Toward the end of his life, Poe was to expand greatly on his perception of the problem posed in “Sonnet—To Science” in the long poetic essay Eureka (1848). Eureka protests against the reductionist method of science while celebrating the magnificence of its revelations. Like “Sonnet—To Science,” Eureka’s first concern is the astronomers who dethroned Diana and the other deities embodied in the heavens. In a sense, “Sonnet—To Science” is the more prophetic work in that it proceeds to pay more attention to the disenchanting effects of biological science.

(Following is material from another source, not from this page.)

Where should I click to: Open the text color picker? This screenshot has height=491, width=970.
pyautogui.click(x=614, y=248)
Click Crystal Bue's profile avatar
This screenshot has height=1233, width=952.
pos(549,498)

In answer to his own not-quite-rhetorical questions, Poe decided that if science was neither lovable nor entirely wise, then the duty of the poet was to take arms against it and fight for the conservation of the Elfin and their classical analogues. The heroic quality of that mission was never properly appreciated in his native land, where nonbelievers in science and technology preferred to sequester themselves within the walls of religious fundamentalism. In the lands where the fugitive Elfin and the Dianic mysteries were still remembered, however, and their force still felt, Poe’s progress from sonnet, “Sonnet—to Science,” to epic, Eureka, via the most scenic route imaginable, has been celebrated with all appropriate reverence.